3.  i criteri di trascrizione, tuttavia, se da un lato devono essere semplificati per rendere l'interpretazione e la lettura dei testi il più possibile agevoli ai non specialisti, dall'altro devono però salvaguardare una rigorosa riproduzione dei suoni caratterizzanti del dialetto.

 

CASISTICA

 

    Per evitare l'uso di segni grafici non presenti nella normale pratica ortografica e ortofonica della lingua scritta conviene adottare la lettera “j” per evidenziare il suono della / j / semiconsonantica (i schiacciata contro il palato) frequente nell'urbinate in fine di parola: occhj, vecchj, sprocchj, b'docchj;

    La distinzione tra accento acuto (´) e accento grave (`) deve essere adottata solo relativamente alle vocali e ed o per sottolineare l'opposizione tra / é / chiusa ed / è / aperta e / ó / chiusa ed / ò / aperta, opposizione che è molto spesso discriminante nell'urbinate, ed anche per evitare equivoci con gli omografi: l'è méss / le mèss; só = su / so = io so / so' = io sono, pó = poi / pò = può / po' = poco.  Per le altre vocali l'accento acuto o grave non ha valore fonetico e indica solo la sillaba sulla quale cade l'accento.

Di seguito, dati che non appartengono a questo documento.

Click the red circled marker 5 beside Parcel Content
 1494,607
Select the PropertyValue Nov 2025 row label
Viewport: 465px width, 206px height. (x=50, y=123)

    La distinzione tra il valore dolce (palatale) e duro (velare) delle lettere finali “c” e “g” può ispirarsi ai seguenti criteri di trascrizione:

-c /-cc e –g /-gg (valore dolce) come in: pac (= pace), facc (= faccio), preg (= pregio), legg (= legge; = egli legge);

-ch /-cch e –gh /-ggh (valore duro) come in: lumach, pacch, pregh, leggh.

Il valore dolce di queste lettere in corpo di parola può invece essere indicato da un apostrofo: c'vetta, arcminc'ne, g'lat, G'vann.

    Anche l'apostrofo può essere usato con valore discriminante e per agevolare la scansione e l'interpretazione corretta dell'espressione: 'ste = queste / stè = stare; sa 'l = con il sale; sal = sale; ma 'l = al; mal = male;  t' el o te 'l, t' la, t' le, t' i = nel, nella, nelle, nei;  t' un = in un, t' na = in una; senza apostrofo come tun casa, perché tun in questo caso non contiene due elementi, ma sta per la preposizione semplice in. 

    Gli infiniti dei verbi di prima e terza coniugazione sono sempre tronchi nel dialetto urbinate (parlè, fè,'nì, f'nì, ecc., mentre nella seconda abbiamo tiéna, lèggia, èssa), ma invece di usare l'apostrofo come segno di troncamento, come sarebbe giusto fare,  si suggerisce di usare gli accenti grave e acuto per poter distinguere gli infiniti che terminano in –è (aperta), e che sono la maggior parte, da quelli che terminano in –é (chiusa): avé, poté, v'lé, dové, sapé. A proposito di infiniti vale la pena notare anche che fra i parlanti della vecchia generazione persiste ancora l'infinito in –à per la prima coniugazione: cantà, andà, magnà che è ormai arcaico.

     Il dialetto urbinate, come molti altri dialetti e lingue, contiene un numero notevole di omografi e omonimi (omonimìa), cioè parole uguali o quasi uguali nell'ortografia e/o nella pronuncia. Per facilitare la loro trascrizione in modo da risolvere le possibili ambiguità diamo qui di seguito degli schemi comparativi che propongono soluzioni discriminatorie. L'accento circonflesso (^) può essere usato per indicare la contrazione di un dittongo, di altri gruppi di suoni o una vocale lunga.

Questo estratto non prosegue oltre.